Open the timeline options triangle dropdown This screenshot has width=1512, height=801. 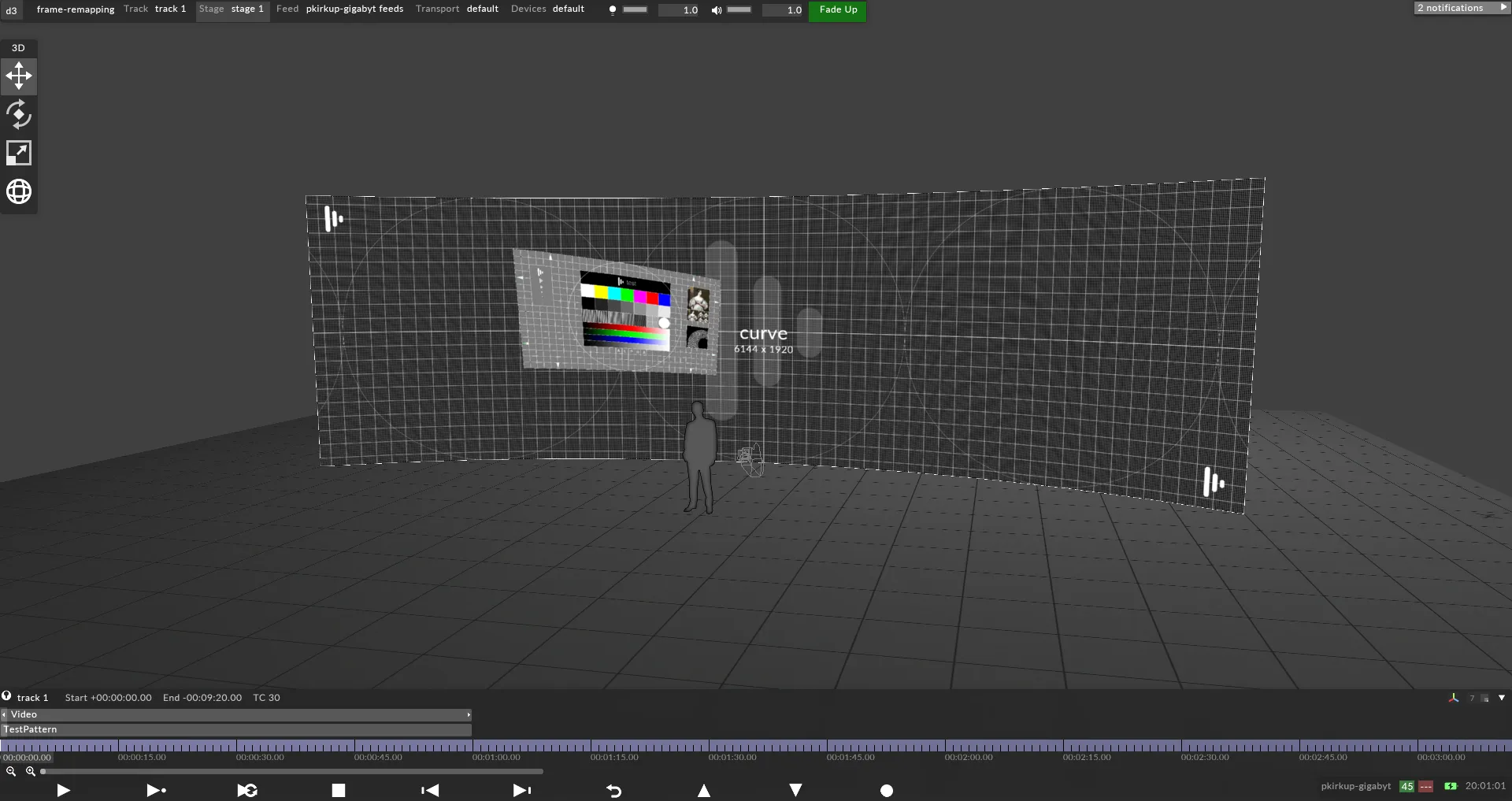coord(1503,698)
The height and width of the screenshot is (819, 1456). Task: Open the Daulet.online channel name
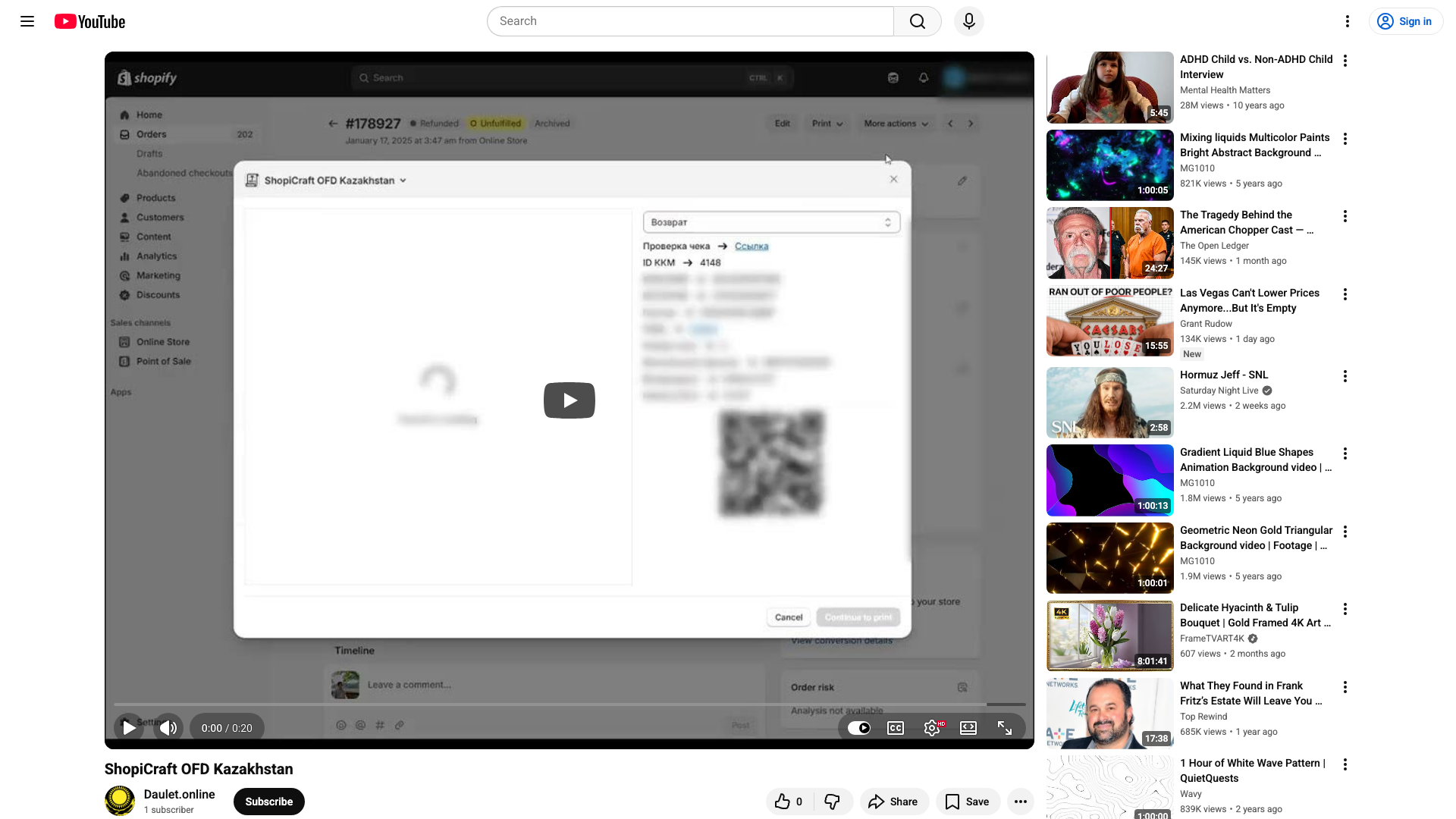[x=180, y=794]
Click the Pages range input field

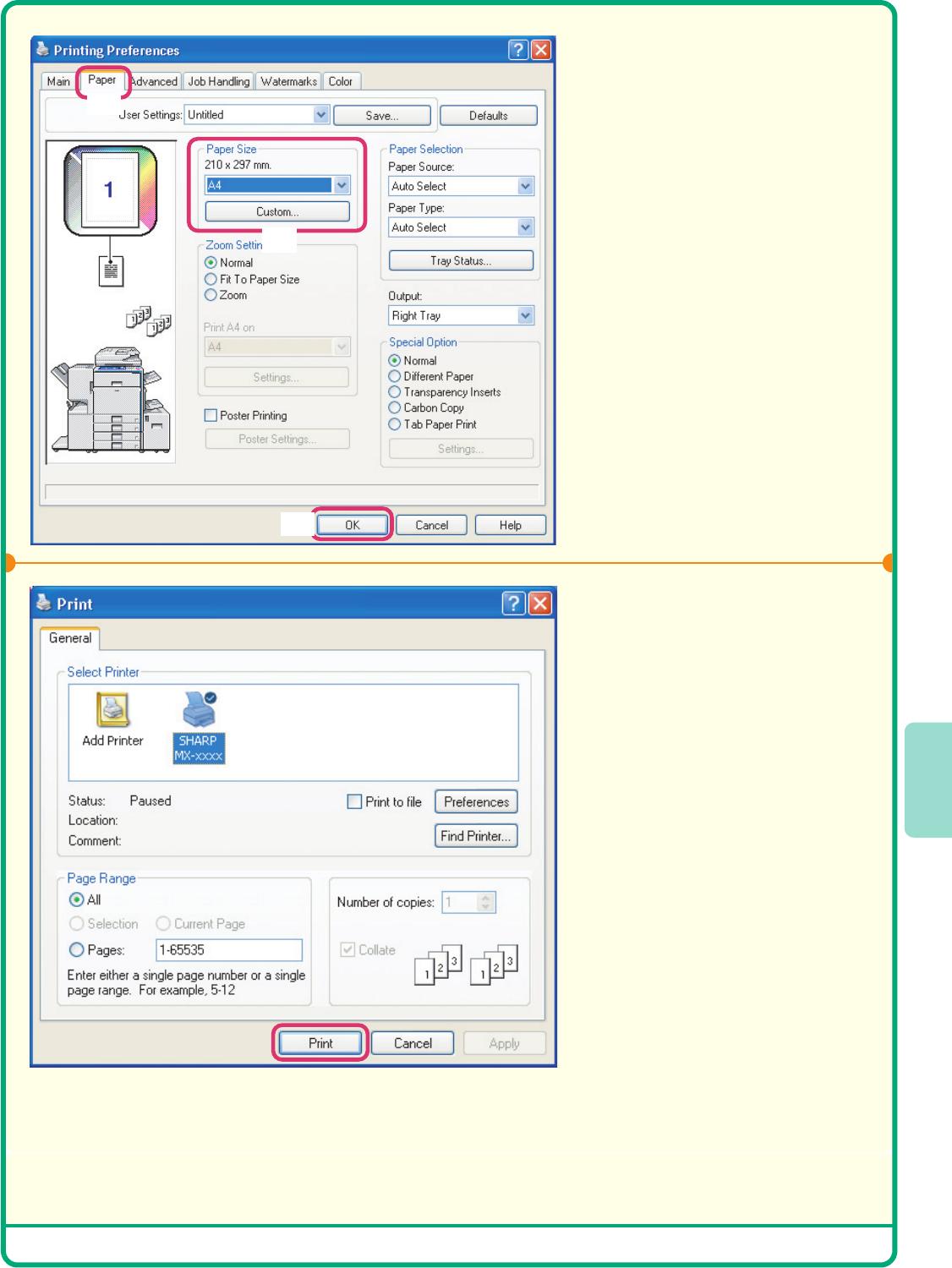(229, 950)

■ **What to produce**:
Quote everything in the listing from the line containing "The height and" down to the end of the listing, leaving out the pictures.

■ **Result for this exercise**:
The height and width of the screenshot is (819, 1456). Task: Open the Daulet.online channel name
[x=180, y=794]
Click the Pages range input field

(229, 950)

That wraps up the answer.